Waste reduction has the potential to support increased seafood consumption without further stressing aquatic resources, says Roni Neff, PhD, director of the Food System Sustainability and Public Health Program at CLF and an assistant professor at the Bloomberg School of Public Health.
She says that while a portion of the loss could be recovered for human consumption, “we do not intend to suggest that all of it could or should become food for humans.”
“It would generally be preferable for the fish that becomes bycatch to be left alive in the water rather than eaten, and due to seafood’s short shelf life, it may be particularly challenging compared to other food items to get the remaining seafood eaten or frozen before it decays,” she says.
Instead, focusing on prevention strategies involving governments, businesses and consumers can reduce seafood loss and create a more efficient and sustainable seafood system.

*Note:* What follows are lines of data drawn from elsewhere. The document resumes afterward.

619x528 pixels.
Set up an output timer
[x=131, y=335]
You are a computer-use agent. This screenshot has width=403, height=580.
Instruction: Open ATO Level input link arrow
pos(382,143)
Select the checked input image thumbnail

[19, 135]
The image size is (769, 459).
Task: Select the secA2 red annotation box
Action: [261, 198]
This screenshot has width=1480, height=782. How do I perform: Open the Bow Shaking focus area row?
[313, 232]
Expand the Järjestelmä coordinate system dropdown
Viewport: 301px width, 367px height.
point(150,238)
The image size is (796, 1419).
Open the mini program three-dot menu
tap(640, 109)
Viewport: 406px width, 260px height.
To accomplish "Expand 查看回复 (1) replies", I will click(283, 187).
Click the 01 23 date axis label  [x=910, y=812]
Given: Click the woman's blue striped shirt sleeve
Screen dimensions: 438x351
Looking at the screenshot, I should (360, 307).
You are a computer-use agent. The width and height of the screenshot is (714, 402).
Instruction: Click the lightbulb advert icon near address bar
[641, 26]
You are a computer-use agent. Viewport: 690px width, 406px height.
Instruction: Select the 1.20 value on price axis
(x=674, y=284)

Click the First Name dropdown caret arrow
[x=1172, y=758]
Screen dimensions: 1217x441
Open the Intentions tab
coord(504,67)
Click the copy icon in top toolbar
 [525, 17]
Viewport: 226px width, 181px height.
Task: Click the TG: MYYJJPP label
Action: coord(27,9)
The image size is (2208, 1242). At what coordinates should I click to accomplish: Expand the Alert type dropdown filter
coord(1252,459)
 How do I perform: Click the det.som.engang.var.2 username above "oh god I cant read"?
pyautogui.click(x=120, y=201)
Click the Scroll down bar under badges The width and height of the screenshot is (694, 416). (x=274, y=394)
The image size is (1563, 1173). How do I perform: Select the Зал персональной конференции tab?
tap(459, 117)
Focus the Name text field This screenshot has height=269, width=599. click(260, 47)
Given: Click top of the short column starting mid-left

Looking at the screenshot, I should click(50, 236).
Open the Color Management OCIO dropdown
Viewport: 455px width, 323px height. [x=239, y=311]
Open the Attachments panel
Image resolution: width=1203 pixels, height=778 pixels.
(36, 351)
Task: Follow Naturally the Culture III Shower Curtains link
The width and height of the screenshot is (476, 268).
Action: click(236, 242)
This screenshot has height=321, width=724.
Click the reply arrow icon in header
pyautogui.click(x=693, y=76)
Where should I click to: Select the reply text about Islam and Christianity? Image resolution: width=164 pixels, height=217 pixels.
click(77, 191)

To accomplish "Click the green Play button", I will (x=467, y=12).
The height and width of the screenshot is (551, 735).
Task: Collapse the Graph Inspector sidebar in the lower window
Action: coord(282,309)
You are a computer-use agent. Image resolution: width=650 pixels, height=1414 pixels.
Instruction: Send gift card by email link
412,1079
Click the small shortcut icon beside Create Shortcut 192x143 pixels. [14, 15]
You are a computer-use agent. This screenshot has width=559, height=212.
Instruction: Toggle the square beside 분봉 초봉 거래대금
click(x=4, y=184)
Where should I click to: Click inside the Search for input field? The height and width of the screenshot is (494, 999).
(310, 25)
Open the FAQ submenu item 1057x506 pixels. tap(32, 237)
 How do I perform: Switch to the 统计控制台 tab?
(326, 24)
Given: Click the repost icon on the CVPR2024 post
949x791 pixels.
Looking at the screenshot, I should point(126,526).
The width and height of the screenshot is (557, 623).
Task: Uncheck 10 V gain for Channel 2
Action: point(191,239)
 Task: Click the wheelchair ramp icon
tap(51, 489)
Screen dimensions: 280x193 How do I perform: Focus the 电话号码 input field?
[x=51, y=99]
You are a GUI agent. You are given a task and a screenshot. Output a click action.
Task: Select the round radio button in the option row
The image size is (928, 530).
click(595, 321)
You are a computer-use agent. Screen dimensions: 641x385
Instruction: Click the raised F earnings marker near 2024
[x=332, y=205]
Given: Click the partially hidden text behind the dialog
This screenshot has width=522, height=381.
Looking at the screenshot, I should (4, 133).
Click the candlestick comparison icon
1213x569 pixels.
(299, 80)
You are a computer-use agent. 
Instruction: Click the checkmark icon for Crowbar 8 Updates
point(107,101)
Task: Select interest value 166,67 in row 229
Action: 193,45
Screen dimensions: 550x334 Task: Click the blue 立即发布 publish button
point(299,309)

The researchers offer several approaches to reduce seafood waste along the food chain from catch to consumer. Suggestions range from limiting the percent of bycatch that can be caught at the production level to packaging seafood into smaller portion sizes at the processing level to encouraging consumer purchases of frozen seafood. Some loss is unavoidable, but the researchers hope these estimates and suggestions will help stimulate dialogue about the significance and magnitude of seafood loss.